By 2030, there will be more older Americans needing care and a shortfall of 90,000 physicians, said Morgan Reed, president of App Association and executive director of the Connected Health Initiative. Twenty percent of the population lives in rural America but only 10 percent of physicians practice there, he said.
A declining rural population leads to lack of revenue, which is enough to send some hospitals into a death spiral, said Alan Levine, executive chairman, president and CEO of Ballad Health in Johnson City, Tennessee.
At two of the largest hospitals in Wyoming, Medicare reimburses at 75 percent of the actual cost. This amounts to a large cost shifting to the population that has private insurance, said Tom Glause, commissioner of the Wyoming Department of Insurance.
Deborah Richter, MD, chair of Vermont Healthcare for All, said she, supports the one payer system as embodied in Sanders' Medicare for All plan.
ON THE RECORD
Rural communities have to pay more to recruit and keep physicians, Levine said.
"In each of our practices, we lose for a specialist, we lose anywhere from $150,000 to $200,000 a year for a doctor that we employ," Levine said. "Our system generally has negative operating margins of more than a $100 million a year sustaining physicians in our rural communities."
Two measures already in the works would help ease the financial situation of rural hospitals. These are reimbursement for digital telehealth and a federal determination over health information blocking that would allow for greater data sharing.
The Centers for Medicare and Medicaid Services this year unbundled Code 99091, representing an important first step to increasing the reimbursement for remote care, as long as the codes reimburse at the level of the amount physicians have to spend, Reed said.
Senator Tim Kaine of Virginia said there are bills pending to allow for more telehealth services.
Secondly, a report on health information blocking from the Office of the National Coordinator for Health Information Technology was moved to the Office of Management and Budget on September 17. The ONC is expected to issue a rule on the interference of the exchange of electronic health information that rural providers hope will allow them to more easily share data.

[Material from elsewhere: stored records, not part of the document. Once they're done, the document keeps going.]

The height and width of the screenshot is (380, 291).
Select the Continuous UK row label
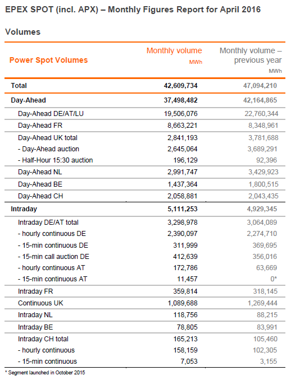pos(40,303)
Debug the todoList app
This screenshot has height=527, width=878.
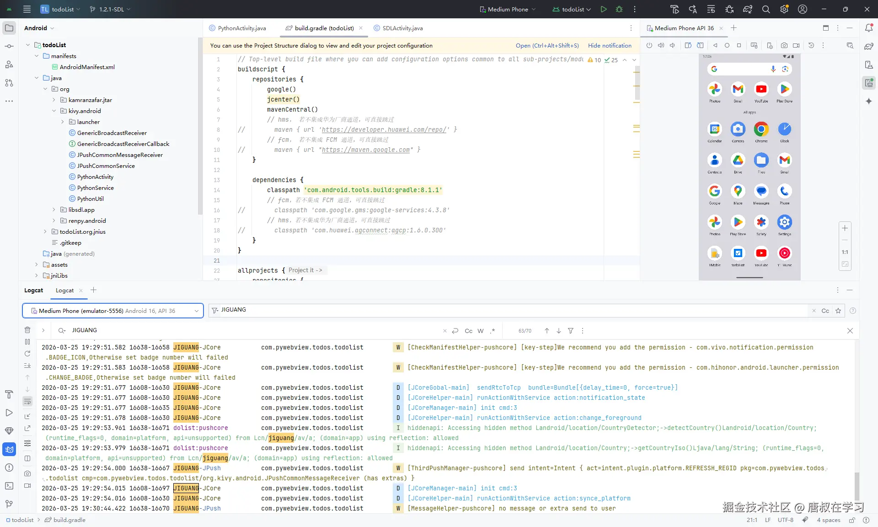pyautogui.click(x=619, y=9)
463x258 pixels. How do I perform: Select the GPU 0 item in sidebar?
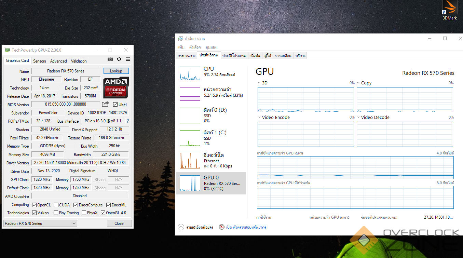point(211,183)
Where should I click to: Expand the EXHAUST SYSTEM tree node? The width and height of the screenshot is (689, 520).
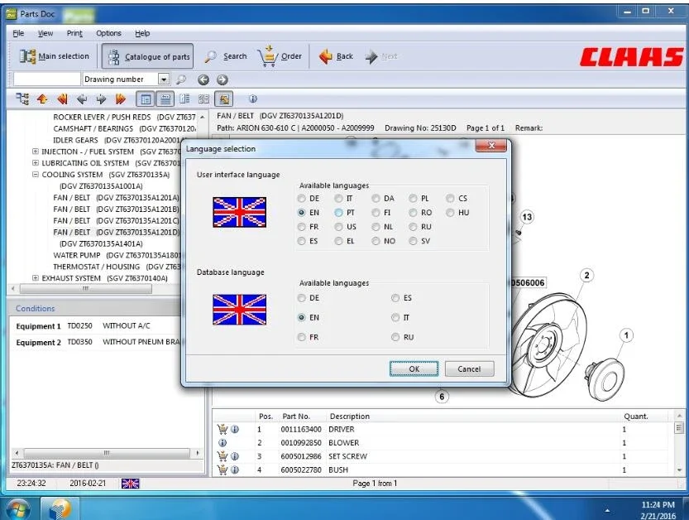[x=35, y=278]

Rural hospitals need data of what's working and what's not, Reed said.
"We don't have access to data," he said.
When data is shared it can be used for predictive analytics to know what the costs are going to be, Levine said.
Nothing is more frustrating for the CEO of a health system than being unable to say what a procedure is going to cost, he said. The problem for rural providers is that, even with the insured population, many patients are unable to pay the biggest part of their out-of-pocket healthcare costs.
"Unfortunately, we're having to eat that," Levine said.